Now picture the following. A very old-school french wiz-coder named Leonard is
hooked on producing more non-masked 2-bitplane sprites on screen than anyone
else - that's fine with me. Certainly, i can't beat his records and if it's fun
for him - who am i to argue.
Then the Spiceboys come up saying that they can beat Leonard's record - as
usual with a blinking eye - and while Leonard says that the Spiceboys bent the
rules a little to achieve the amount of sprites, he smiles and says he accepted
the challenge. That doesn't prevent one so for uninvolved german from jumping
at the Spiceboys, saying that they cheated, that they're not according to the
rules and that they certainly didn't beat Leonard's record.
Now, it's kind of hard to argue about whether the Spiceboys did or did not beat
Leonard's record. The so-called rules of this competition have been done by
people that left the scene a long time ago and certainly won't care anymore.
Besides that, both screens depend a lot on code-generation and precalculation
of all possibilities - and the more precalculation is done, the less realtime
there is, and the less realtime there is, the more the resulting screen becomes
like an animation.
But that's not what I wanted to argue about. What I wanted to argue about is
the way the DHS BBS was flooded with angry contributions by someone who was not
involved at all, who neither released a sprite record screen until now nor will
do so in the next coupled of years but who somehow decided to defend all
old-school coders and their work from anything and anyone who might ask for the
sense in their doings.
However, it certainly kept the people busy arguing on the DHS BBS and IRC for
quite a while - if we had as much lines of source-code as we had bulletin board
entries, we'd certainly see a multipart demo by now.

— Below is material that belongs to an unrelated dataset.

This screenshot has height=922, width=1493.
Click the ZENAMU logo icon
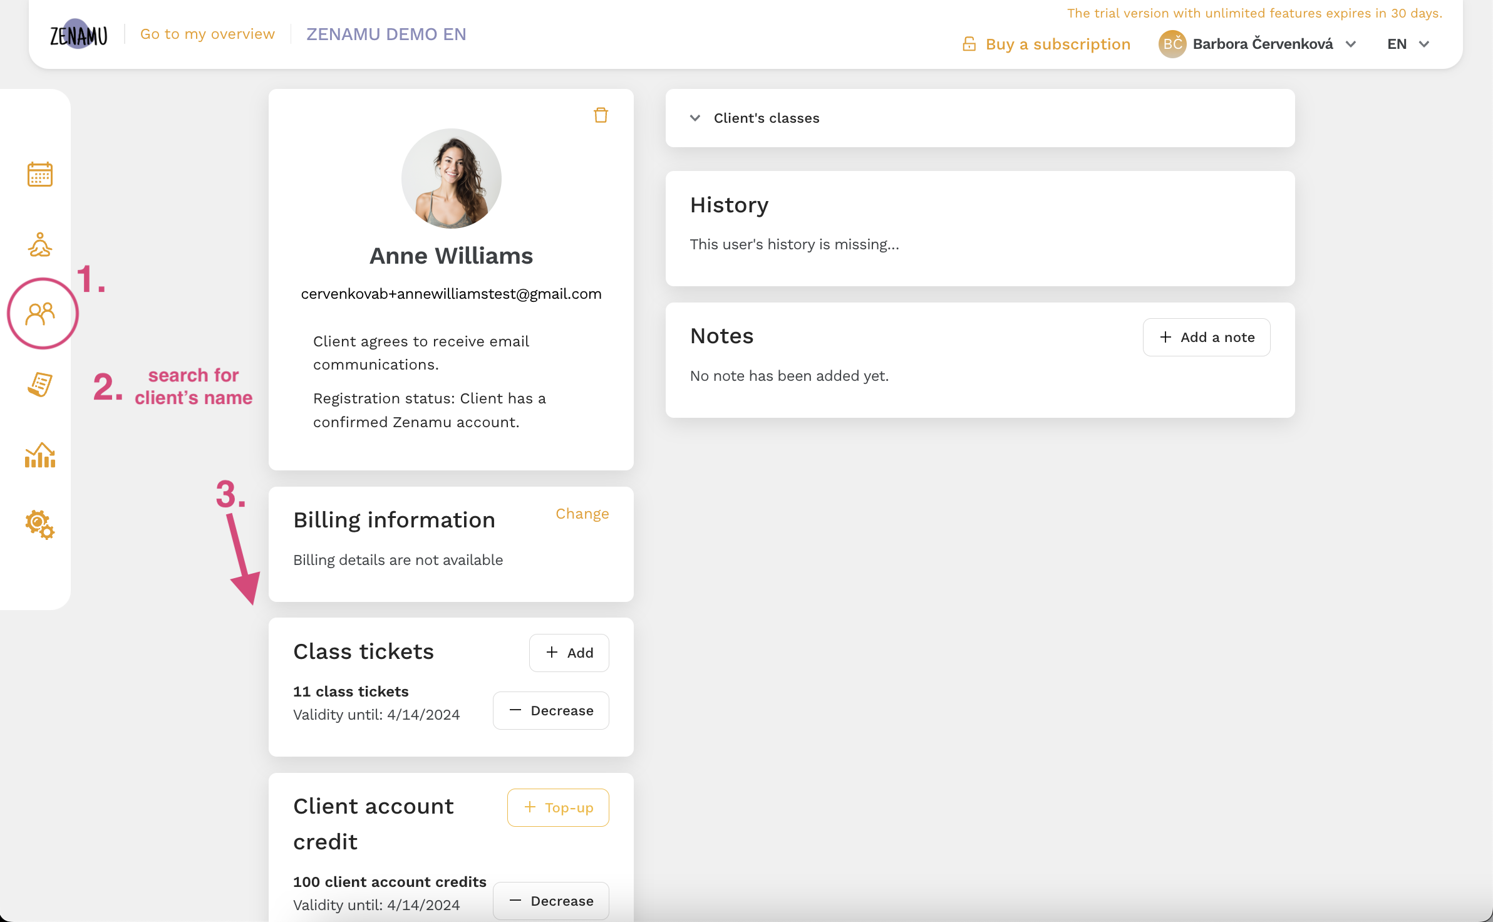(81, 33)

Let's do a little time-warp.
There once was a famous group named MJJ Prod. I still remember the first time I
ever downloaded something from an ftp-server from the directory named
/pub/atari/gfx_demos/ and it was called Anomaly by MJJ Prod. To be discovered
later were great demos such as Mostly Harmless or Canari by MJJ Prod. All these
demos featured excellent technique, design and had a unique feeling of an "easy
approach" to making demos - you saw that the MJJ crew obviously enjoyed what
they were doing.
By the time, MJJ Prod. vanished, too. Their latest production known to me was
"Canari", a rather small but very impressive little demo presented on a
Gigafun party. After that, MJJ Prod. was to be considered silent.
Now, MJJ tries a return with slightly varied members. While Fel'x seemed to
have belonged to MJJ Prod. Right from the start, several others have joined
that weren't very famous until now. And by now they have released for example a
slideshow presenting the work of famous MJJ graphicians, including high-colour
pictures converted to 16 colours by the famous Floyd-Steinberg, and a music
player with several already known modules.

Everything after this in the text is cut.